Introduction

Welcome to the Stata ML Page #

On this website we introduce packages for machine learning in Stata. The packages include features intended for prediction, model selection and causal inference.

  • The package lassopack implements lasso (Tibshirani 1996), square-root lasso (Belloni et al. 2011), elastic net (Zou & Hastie 2005), ridge regression (Hoerl & Kennard 1970), adaptive lasso (Zou 2006) and post-estimation OLS. lassopack also supports logistic lasso.

  • pdslasso offers methods to facilitate causal inference in structural models. The package allows to select control variables and/or instruments from a large set of variables in a setting where the researcher is interested in estimating the causal impact of one or more (possibly endogenous) causal variables of interest.

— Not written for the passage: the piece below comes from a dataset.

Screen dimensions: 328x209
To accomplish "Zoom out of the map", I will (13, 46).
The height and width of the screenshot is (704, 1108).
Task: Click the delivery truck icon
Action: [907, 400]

  • pystacked implements stacking regression (Wolpert, 1992) via scikit-learn’s sklearn.ensemble.StackingRegressor and sklearn.ensemble.StackingClassifier. Stacking is a way of combining predictions from multiple supervised machine learners (the “base learners”) into a final prediction to improve performance.

  • ddml implements Double/Debiased Machine Learning (DDML) for Stata. Five different estimators are supported, allowing for flexible estimation of causal effects of endogenous variables in settings with unknown functional forms and/or many exogenous variables. ddml is compatible with many existing supervised machine learning programs in Stata.